Szenische Lesung: „Es gibt nicht genug Kartoffeln, es gibt nur Hunger“
Rezepte für Suppen aus Tulpenzwiebeln, Tagebucheinträge und Gesetzestexte – bei der szenischen Lesung im Grillo-Theater Essen am 10. März wurden ausgewählte Originaldokumente aus den im Zweiten Weltkrieg besetzten Gebieten Europas erstmals der Öffentlichkeit vorgestellt. Die von Schauspielerin Anette Daugardt gelesenen Fundstücke berichten eindrücklich vom Alltag der Menschen unter deutscher Besatzung, der vielfach von Mangel, steigenden Preisen, Schwarzmarkt und Hunger geprägt war. Unter der Moderation von Peter Haslinger diskutierten anschließend die Historikerin Tatjana Tönsmeyer, die Moskauer Kulturwissenschaftlerin und Journalistin Irina Sherbakova sowie der in Paris forschende Historiker Stefan Martens gemeinsam mit dem Publikum. „Aus deutscher Perspektive ist es erschütternd, wie wenig bisher über das Leben der Menschen in den besetzten Gebieten bekannt ist“, sagte Tönsmeyer. Wie die Bevölkerung mit der Mangelsituation unter Besatzung umging, sei noch kaum erforscht. „In Russland war die Beschäftigung mit der Zeit der Besatzung jahrelang ein Tabu“, so Sherbakova. Die Aufarbeitung fand vor allem in literarischen Werken statt. Dabei zeigten die Dokumente aus den verschiedenen Ländern, wie unterschiedlich die Menschen die Besatzung erlebten. Martens betonte, wie wichtig daher eine länderübergreifende Perspektive bei der Erforschung sei.

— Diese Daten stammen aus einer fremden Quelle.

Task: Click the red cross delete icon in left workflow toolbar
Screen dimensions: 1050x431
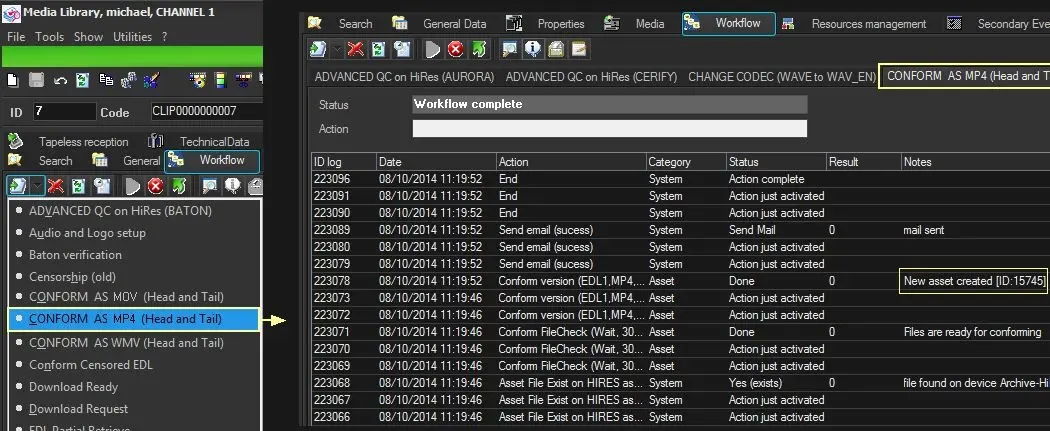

Die in Kooperation mit dem Herder-Institut für historische Ostmitteleuropaforschung veranstaltete Lesung bildete den Auftakt zur Tagung "Societies Under Occupation in World War II: Supply, Shortage, Hunger", die vom 12. bis 14. März am Kulturwissenschaftlichen Institut Essen (KWI) stattfand.